2. Start the gateway¶
# CLI command (after pip install)
llm-rosetta-gateway
# Or specify a config file explicitly
llm-rosetta-gateway --config /path/to/config.jsonc
# Or as a Python module
python -m llm_rosetta.gateway
The gateway auto-discovers config files at these locations (first match wins):
./config.jsonc(current directory)~/.config/llm-rosetta-gateway/config.jsonc~/.llm-rosetta-gateway/config.jsonc
You can also bootstrap a config file using the init or add subcommands. See CLI Reference for all options.
3. Send requests¶
Use any provider's format — the gateway routes based on the model name:
# Send OpenAI-format request, routed to Anthropic
curl http://localhost:8765/v1/chat/completions \
-H "Content-Type: application/json" \
-d '{
"model": "claude-sonnet-4-20250514",
"messages": [{"role": "user", "content": "Hello!"}]
}'
# Send Anthropic-format request, routed to OpenAI
curl http://localhost:8765/v1/messages \
-H "Content-Type: application/json" \
-d '{
"model": "gpt-4o-mini",
"messages": [{"role": "user", "content": "Hello!"}],
"max_tokens": 100
}'
Endpoints¶
| Path | Source Format | Description |
|---|---|---|
POST /v1/chat/completions |
OpenAI Chat | Drop-in for OpenAI SDK |
POST /v1/messages |
Anthropic | Drop-in for Anthropic SDK |
POST /v1/responses |
OpenAI Responses | Drop-in for OpenAI Responses SDK |
POST /v1/embeddings |
OpenAI Embeddings | Passthrough to upstream (no IR conversion) |
POST /v1beta/models/{model}:generateContent |
Google GenAI | Drop-in for Google REST API |
POST /v1beta/models/{model}:streamGenerateContent |
Google GenAI (streaming) | Drop-in for Google streaming |
GET /v1/models |
OpenAI / Anthropic | List configured models with api_standard and capabilities |
GET /v1beta/models |
Google GenAI | List configured models (Google SDK format) |
GET /health |
— | Health check |
GET /admin/ |
— | Admin panel (web UI) |
The endpoint path determines the source format — no auto-detection needed.
Streaming¶
Streaming is supported for all provider combinations. Request streaming the same way you would with the native API:
# OpenAI-format streaming, routed to any provider
curl http://localhost:8765/v1/chat/completions \
-H "Content-Type: application/json" \
-d '{
"model": "claude-sonnet-4-20250514",
"messages": [{"role": "user", "content": "Hello!"}],
"stream": true
}'
The gateway converts SSE chunks in real time between provider formats.
Authentication¶
Protect AI endpoints with a gateway API key in the server config:
Requests must provide the key in the format native to each API standard (Bearer token, x-api-key header, etc.). See Configuration — Gateway API Key for details.
Docker Deployment¶
The gateway is available as a pre-built image on DockerHub:
# Pull from DockerHub and run
docker pull oaklight/llm-rosetta-gateway:latest
docker run -p 8765:8765 -v /path/to/config:/config oaklight/llm-rosetta-gateway
# Or use Docker Compose (see docker/docker-compose.yaml)

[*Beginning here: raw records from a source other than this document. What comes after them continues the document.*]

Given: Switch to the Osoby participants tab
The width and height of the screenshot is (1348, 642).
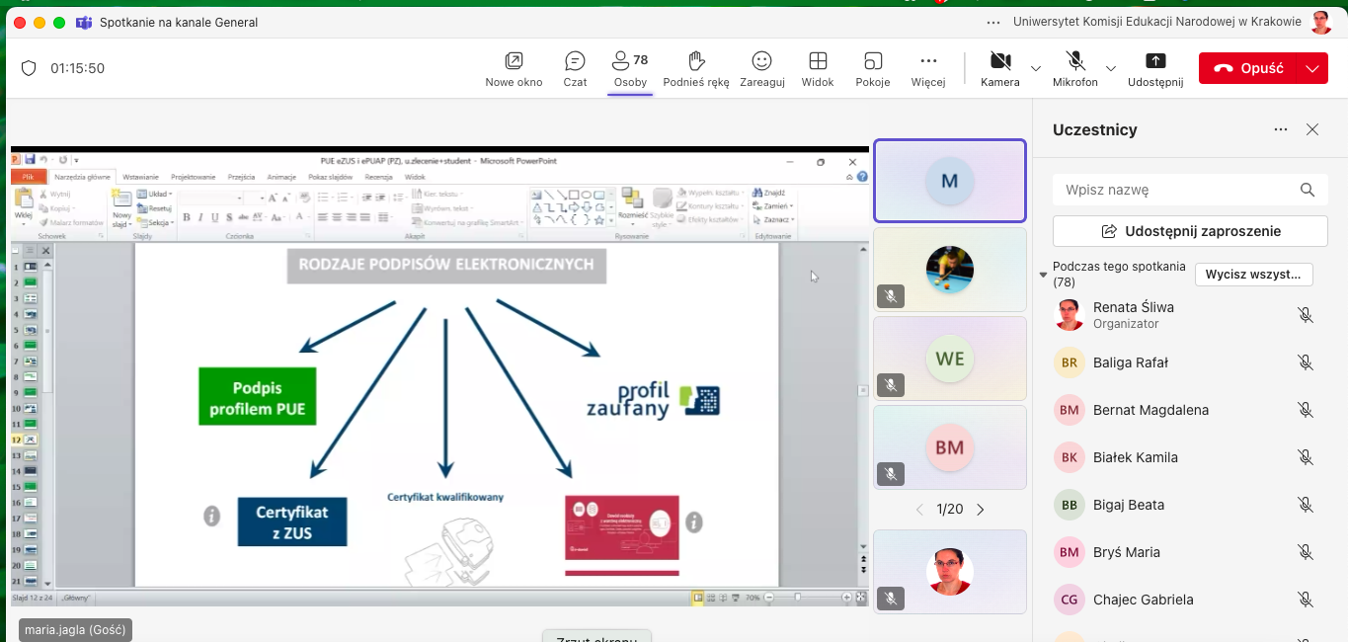Looking at the screenshot, I should point(630,68).
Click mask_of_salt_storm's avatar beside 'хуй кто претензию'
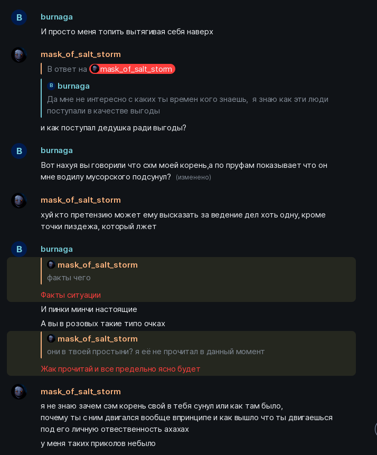 (x=19, y=201)
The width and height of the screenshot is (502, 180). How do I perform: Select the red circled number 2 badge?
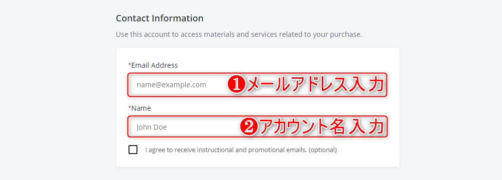click(x=249, y=127)
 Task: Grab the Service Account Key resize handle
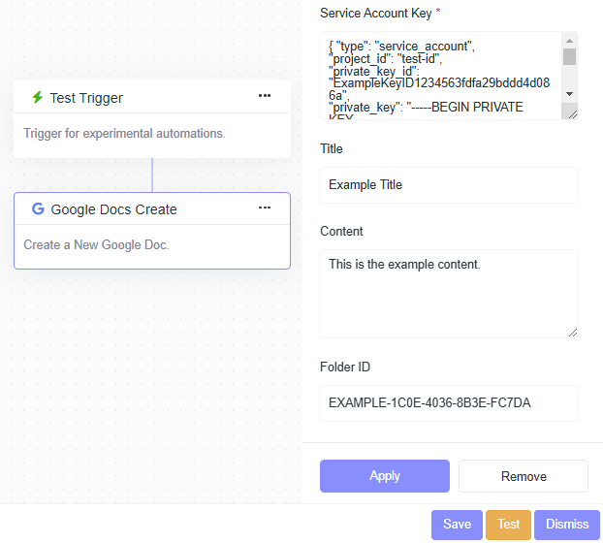point(571,113)
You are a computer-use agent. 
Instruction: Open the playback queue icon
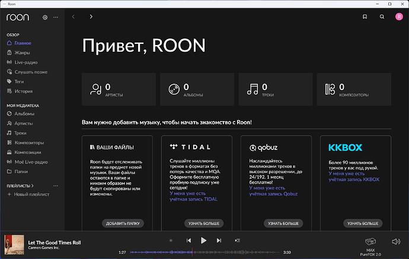pyautogui.click(x=238, y=240)
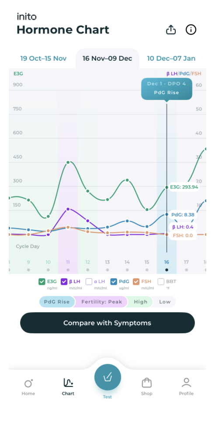Switch to 19 Oct–15 Nov cycle tab
This screenshot has width=222, height=421.
click(44, 59)
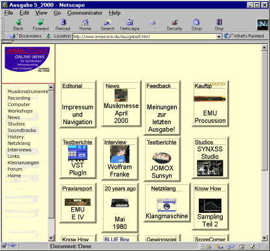Open the Shop toolbar icon

click(x=196, y=22)
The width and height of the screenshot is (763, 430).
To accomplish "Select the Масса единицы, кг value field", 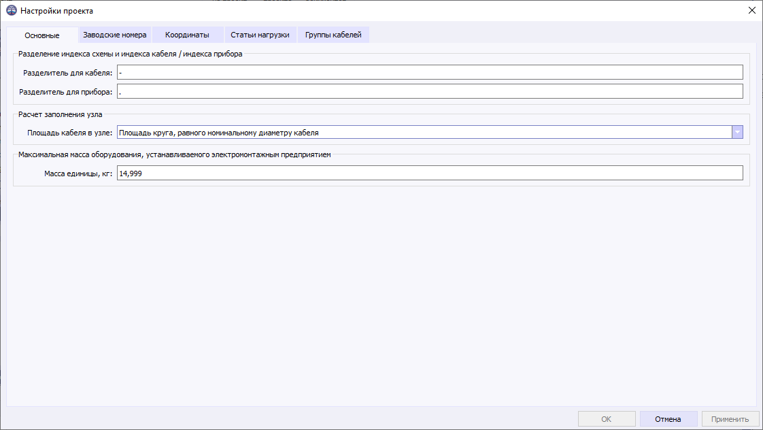I will point(340,173).
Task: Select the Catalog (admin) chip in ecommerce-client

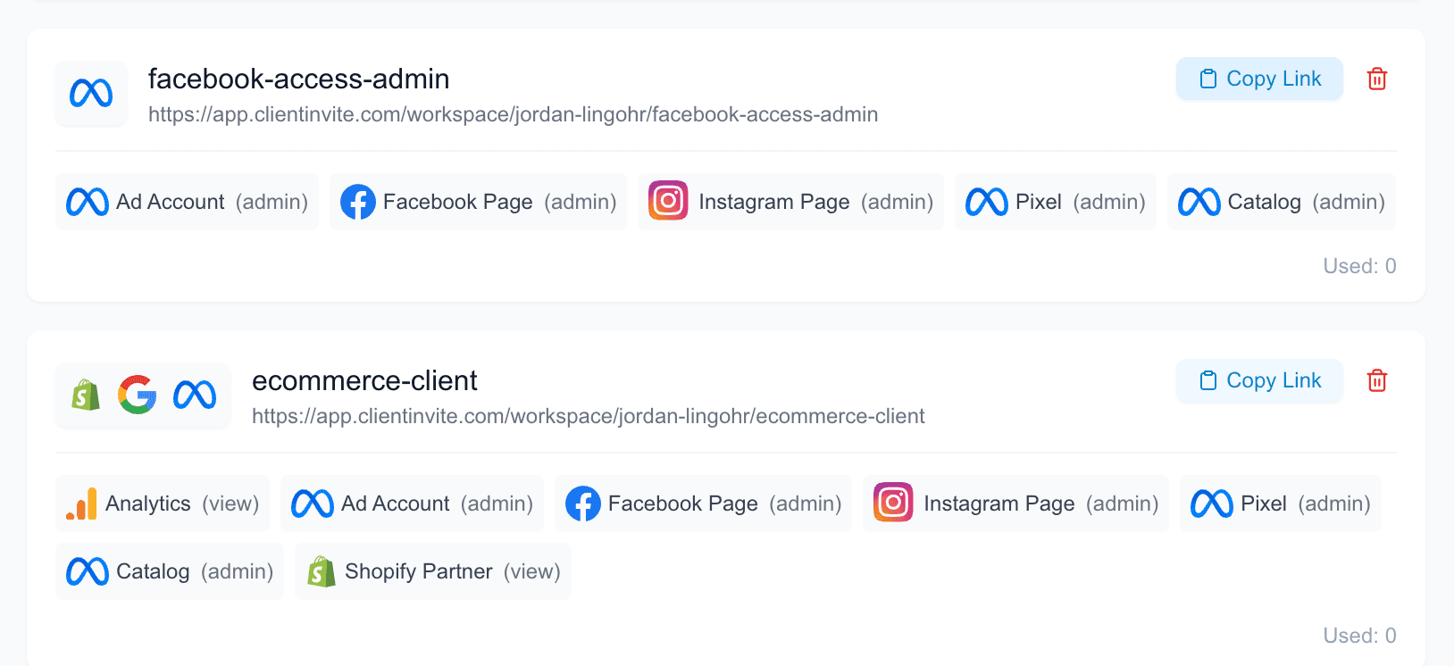Action: (170, 571)
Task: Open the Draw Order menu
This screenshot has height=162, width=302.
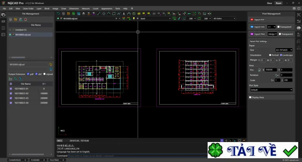Action: click(x=28, y=8)
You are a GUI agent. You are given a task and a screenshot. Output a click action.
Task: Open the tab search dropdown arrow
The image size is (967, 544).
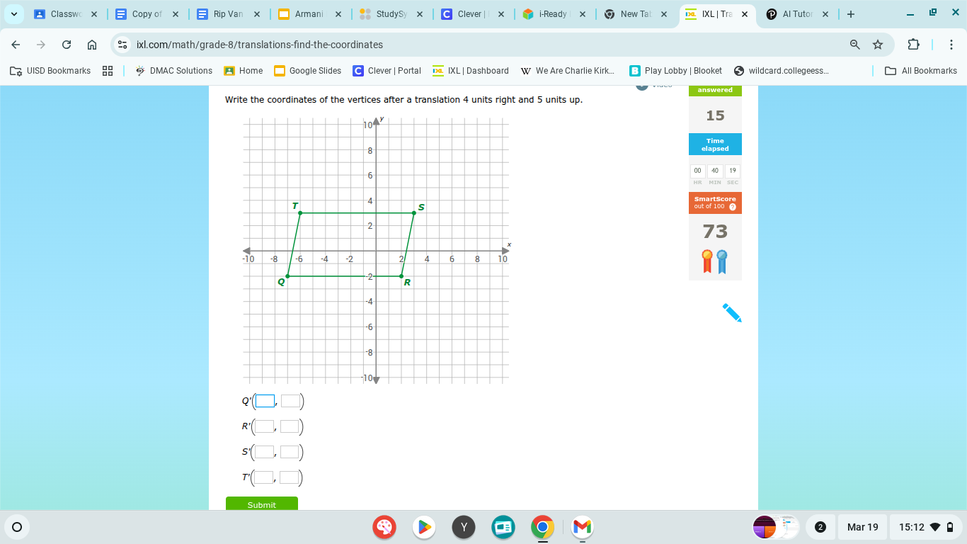[13, 13]
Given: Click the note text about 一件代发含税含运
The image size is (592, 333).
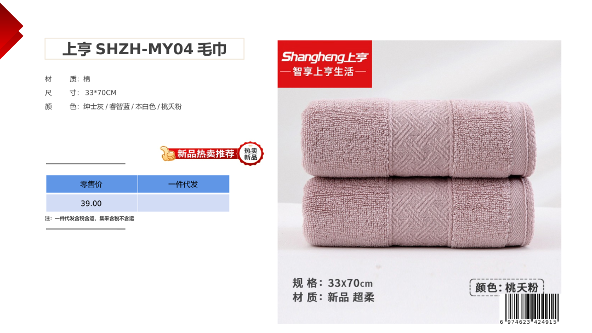Looking at the screenshot, I should pyautogui.click(x=89, y=219).
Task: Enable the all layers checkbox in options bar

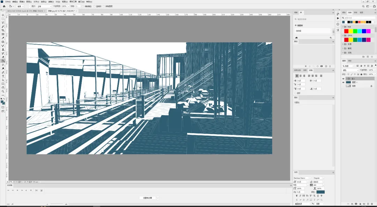Action: click(104, 6)
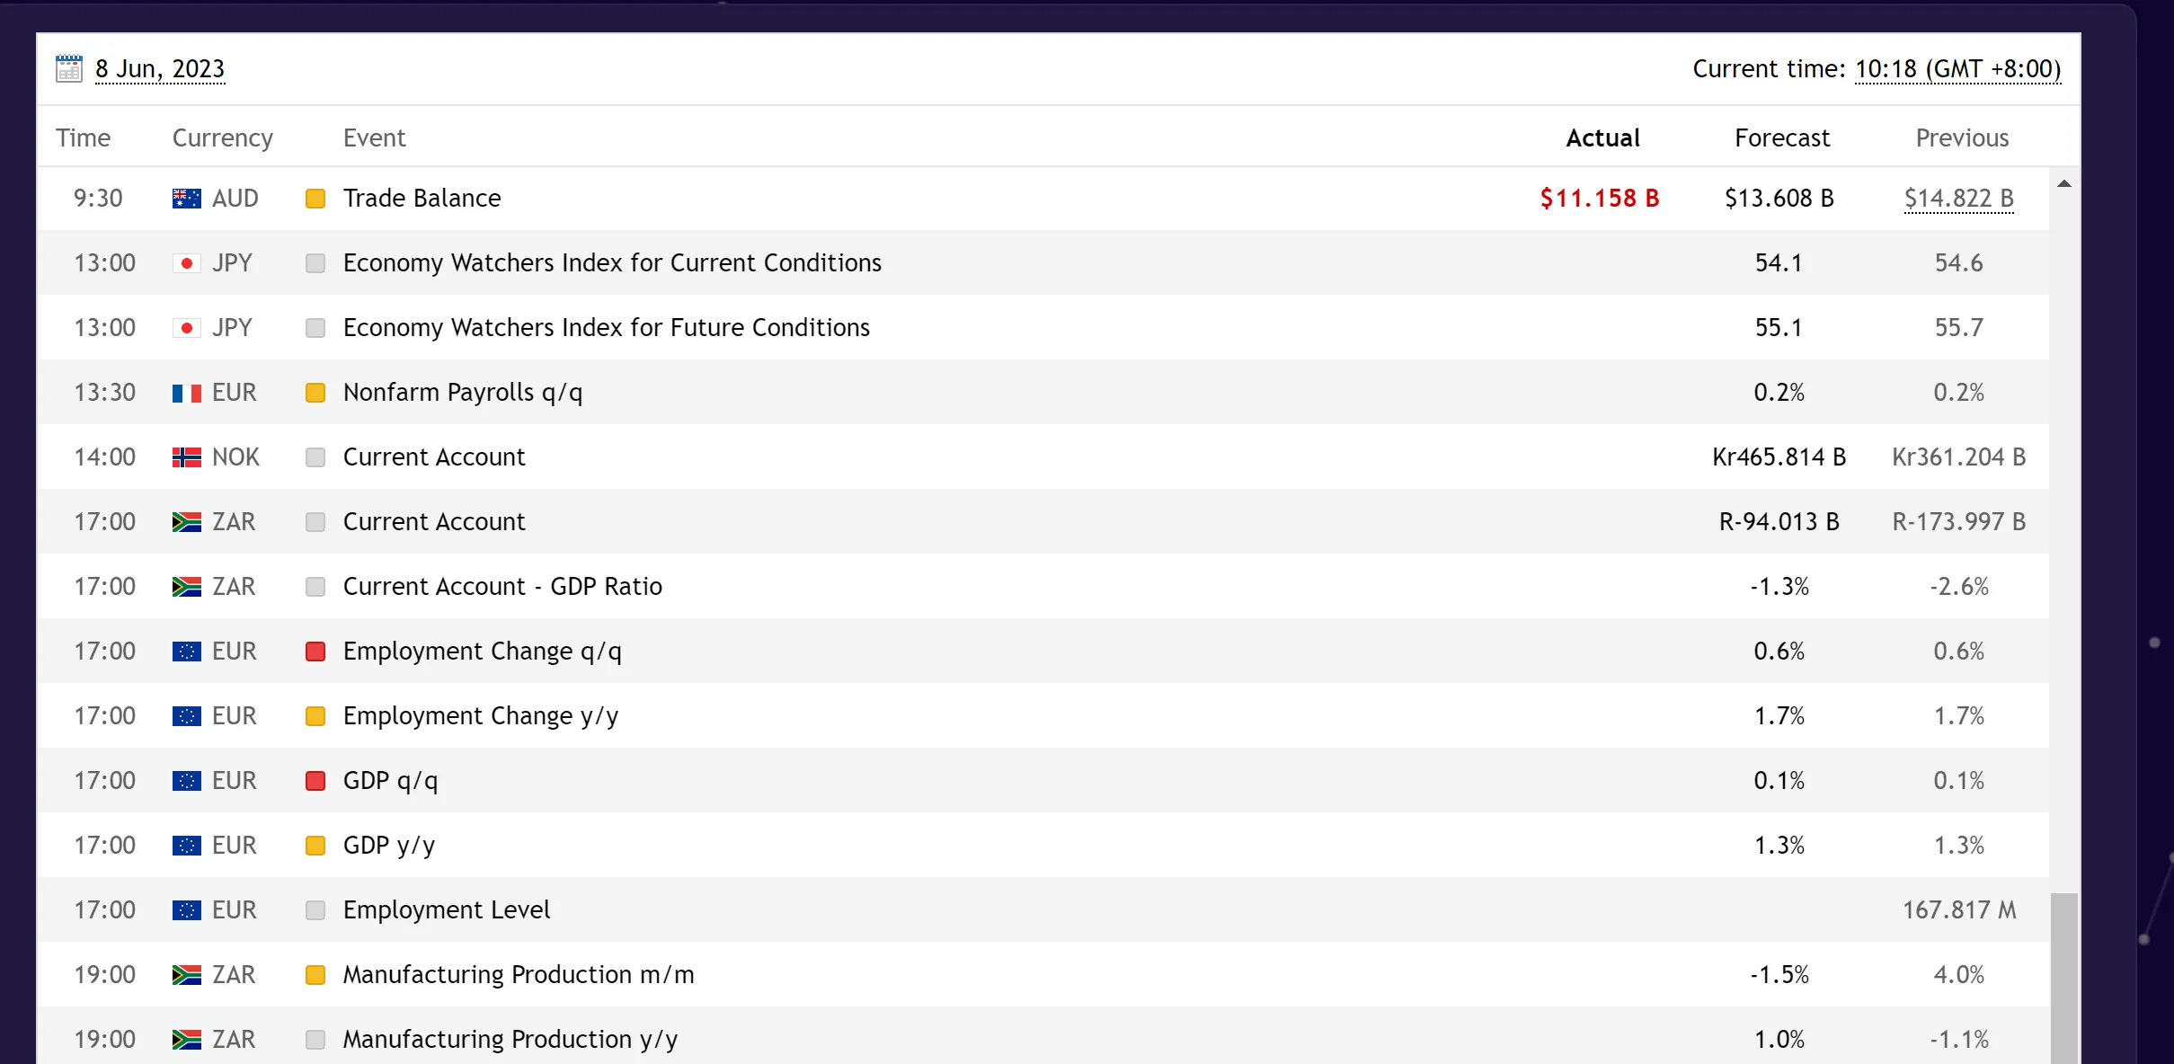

cd docker && docker compose up -d
To build from source:
# Build with Makefile (uses local wheel if available, otherwise PyPI)
make build-docker
# Or build manually
docker build -t llm-rosetta-gateway .
Set PUID/PGID environment variables to match your host user's UID/GID. See docker/docker-compose.yaml for the full configuration example.
Admin Panel¶
The gateway includes a built-in web admin panel at /admin/ for managing configuration, monitoring real-time metrics, and viewing request logs. See the Admin Panel page for details.
How It Works¶
The gateway uses LLM-Rosetta's converter pipeline:
1. Incoming request (source format)
2. source_converter.request_from_provider() → IR Request
3. Look up model → target provider
4. target_converter.request_to_provider() → target format
5. Forward to upstream API
6. target_converter.response_from_provider() → IR Response
7. source_converter.response_to_provider() → source format
8. Return to client
For streaming, the same pipeline operates at the SSE chunk level using stream_response_from_provider() and stream_response_to_provider() with StreamContext for stateful conversion.